Le Fonds global pour lutter contre le sida, la tuberculose et le paludisme est désormais une réalité. Le premier conseil d'administration se réunira dès le mois prochain. Près de 700 millions de francs sont déjà disponibles et le secrétariat – entre trente et quarante personnes, actuellement en constitution – dispose d'un siège, à Genève.

Ces décisions ont été arrêtées ce week-end à Bruxelles par le comité transitoire mis en place l'été dernier lors du Sommet du G7 (Groupe des sept pays les plus industrialisés du monde) à Gênes, là où la création du fonds avait été officiellement annoncée. Le choix de Genève n'a pas été un hasard. «Deux autres prétendantes – Paris, appuyée par la Banque mondiale, et Bruxelles – étaient aussi sur les rangs», explique l'ambassadeur Bertrand Louis, chef de la Mission suisse auprès des organisations internationales à Genève. La candidature genevoise a bénéficié de sa proximité immédiate avec l'Organisation mondiale de la santé, l'Onusida et d'autres organisations internationales. La Confédération a par ailleurs allongé 600 000 dollars pour couvrir les frais d'aménagement des locaux.

L'urgence est évidente. Le sida, la tuberculose et le paludisme tuent ensemble près de six millions de personnes chaque année. Des études démontrent à quel point les conséquences économiques qui en découlent sont catastrophiques. A elle seule, la tuberculose coûterait 12 milliards de dollars par année. Certes, l'OMS, l'Onusida et d'autres organisations luttent contre ces maladies mais le financement reste insuffisant. La réflexion a commencé en janvier 2000 au Conseil de sécurité, qui pour la première fois de son histoire, mettait la question de la santé sur son agenda. Six mois plus tard, la création d'un fonds spécial était évoquée au Sommet du G7 à Okinawa. Elle fut confirmée et adoptée cette année à Gênes, peu après l'assemblée générale de l'ONU sur le sida à New York où le secrétaire général Kofi Annan pressait les membres d'adopter des mesures concrètes.

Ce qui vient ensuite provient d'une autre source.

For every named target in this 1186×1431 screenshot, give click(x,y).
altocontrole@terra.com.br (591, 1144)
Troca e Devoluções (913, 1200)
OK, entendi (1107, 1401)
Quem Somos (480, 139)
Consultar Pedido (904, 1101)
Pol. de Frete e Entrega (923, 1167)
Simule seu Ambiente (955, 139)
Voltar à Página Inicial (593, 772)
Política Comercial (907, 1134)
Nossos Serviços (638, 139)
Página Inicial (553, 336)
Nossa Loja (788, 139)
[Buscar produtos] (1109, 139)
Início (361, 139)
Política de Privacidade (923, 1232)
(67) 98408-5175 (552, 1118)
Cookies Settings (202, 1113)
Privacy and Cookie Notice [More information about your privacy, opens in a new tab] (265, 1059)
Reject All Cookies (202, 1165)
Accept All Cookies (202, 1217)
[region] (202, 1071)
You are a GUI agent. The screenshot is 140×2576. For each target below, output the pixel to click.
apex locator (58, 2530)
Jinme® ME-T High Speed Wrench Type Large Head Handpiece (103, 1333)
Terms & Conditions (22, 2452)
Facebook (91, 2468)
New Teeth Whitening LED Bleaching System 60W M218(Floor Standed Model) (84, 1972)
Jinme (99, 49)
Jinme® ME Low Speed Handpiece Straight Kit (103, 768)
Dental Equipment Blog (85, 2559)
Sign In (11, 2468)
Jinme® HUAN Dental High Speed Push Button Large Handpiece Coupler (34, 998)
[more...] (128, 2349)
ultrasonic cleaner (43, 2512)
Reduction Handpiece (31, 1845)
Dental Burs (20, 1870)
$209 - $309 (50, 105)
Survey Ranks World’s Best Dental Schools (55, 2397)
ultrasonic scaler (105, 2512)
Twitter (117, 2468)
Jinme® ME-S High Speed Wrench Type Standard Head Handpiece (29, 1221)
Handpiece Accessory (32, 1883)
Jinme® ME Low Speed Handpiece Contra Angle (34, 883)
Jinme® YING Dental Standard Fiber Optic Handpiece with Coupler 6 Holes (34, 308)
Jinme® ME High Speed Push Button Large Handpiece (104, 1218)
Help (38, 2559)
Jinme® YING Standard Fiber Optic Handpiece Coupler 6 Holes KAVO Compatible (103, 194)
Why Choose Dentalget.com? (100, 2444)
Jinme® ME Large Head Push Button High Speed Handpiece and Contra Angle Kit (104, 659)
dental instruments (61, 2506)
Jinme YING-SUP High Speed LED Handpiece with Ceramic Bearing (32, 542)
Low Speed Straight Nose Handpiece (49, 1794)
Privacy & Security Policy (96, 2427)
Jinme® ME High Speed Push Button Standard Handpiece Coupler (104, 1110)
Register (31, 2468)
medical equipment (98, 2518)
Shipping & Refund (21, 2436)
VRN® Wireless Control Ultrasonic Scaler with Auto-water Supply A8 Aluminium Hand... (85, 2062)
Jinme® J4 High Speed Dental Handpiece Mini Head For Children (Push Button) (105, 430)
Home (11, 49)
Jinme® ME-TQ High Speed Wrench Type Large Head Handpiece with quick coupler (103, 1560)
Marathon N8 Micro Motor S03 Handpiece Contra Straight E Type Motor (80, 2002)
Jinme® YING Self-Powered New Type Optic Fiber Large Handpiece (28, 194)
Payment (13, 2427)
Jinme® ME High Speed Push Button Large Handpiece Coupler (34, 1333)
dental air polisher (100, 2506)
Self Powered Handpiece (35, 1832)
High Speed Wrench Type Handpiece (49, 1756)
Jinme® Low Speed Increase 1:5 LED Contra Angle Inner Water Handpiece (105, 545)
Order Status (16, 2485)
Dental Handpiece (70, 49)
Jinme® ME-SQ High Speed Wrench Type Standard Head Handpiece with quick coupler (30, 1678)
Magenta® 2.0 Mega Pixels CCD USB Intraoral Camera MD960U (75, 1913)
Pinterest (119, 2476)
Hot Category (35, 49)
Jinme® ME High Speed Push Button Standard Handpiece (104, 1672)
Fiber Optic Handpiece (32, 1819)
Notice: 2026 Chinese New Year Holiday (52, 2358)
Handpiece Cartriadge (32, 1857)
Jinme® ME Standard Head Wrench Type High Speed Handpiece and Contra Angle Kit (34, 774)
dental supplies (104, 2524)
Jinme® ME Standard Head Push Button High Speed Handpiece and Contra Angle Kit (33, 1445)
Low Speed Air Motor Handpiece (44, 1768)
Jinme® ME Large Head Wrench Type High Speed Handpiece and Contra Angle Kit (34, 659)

«Le nouveau fonds n'est pas lié à l'ONU et il n'est pas non plus un instrument qui veut doubler l'OMS ou l'Onusida», explique Jacques Martin, conseiller principal aux Affaires multilatérales au sein de la Direction du développement et de la coopération (DDC) à Berne. Le conseil d'administration est composé de 18 membres dont sept des pays donateurs et autant de pays en développement. Deux organisations non gouvernementales, un représentant du monde des affaires et la Fondation Bill Gates se partageront les autres sièges. Cette organisation quasi intergouvernementale se veut en effet ouverte aux apports du secteur privé, même si force est de constater qu'à part le patron de Microsoft qui a donné 5 millions de dollars et Credit Suisse un million de dollars, les contributions du monde des affaires se font toujours attendre. Kofi Annan en avait déjà fait la remarque en juillet en disant que la somme promise par les leaders mondiaux était largement insuffisante par rapport aux besoins, évalués à 7 milliards de dollars. «Les actuelles donations vont permettre le démarrage du travail et une fois que le fonds aura démontré des résultats, il est à espérer que d'autres se joignent au mouvement», répond le Dr Chrispus Kiyonga, président du comité préparatoire. Pour Jacques Martin aussi, les 700 millions sont certes insuffisants mais ils s'ajoutent aux 4 à 5 milliards consacrés à la santé publique par la coopération internationale sur un total de 40 milliards annuels d'aide au développement.

«Ce fonds n'est pas uniquement une question d'argent. C'est aussi un nouveau partenariat entre gouvernements, ONGs, secteur privé et l'ensemble du système onusien unis dans la lutte contre les maladies», explique encore le Dr Chrispus Kiyonga. Un mécanisme de coordination nationale étudiera les demandes de financement, avant de les soumettre à Genève. «Il n'y a pas de liste de pays exclus, précise Jacques Martin. En principe, le fonds veut privilégier les projets liés aux populations pauvres et qui, en même temps, donnent des résultats rapides.»

La Suisse a participé activement aux travaux préparatoires. A Bruxelles, elle a annoncé une contribution de 10 millions de dollars pour la première année. «Pour l'instant, la contribution est assumée uniquement par le budget de la coopération», affirme Jacques Martin qui souhaite qu'à l'avenir, d'autres offices fédéraux fassent aussi leur part. Berne partagera un siège au conseil d'administration, avec la Grande Bretagne et le Canada.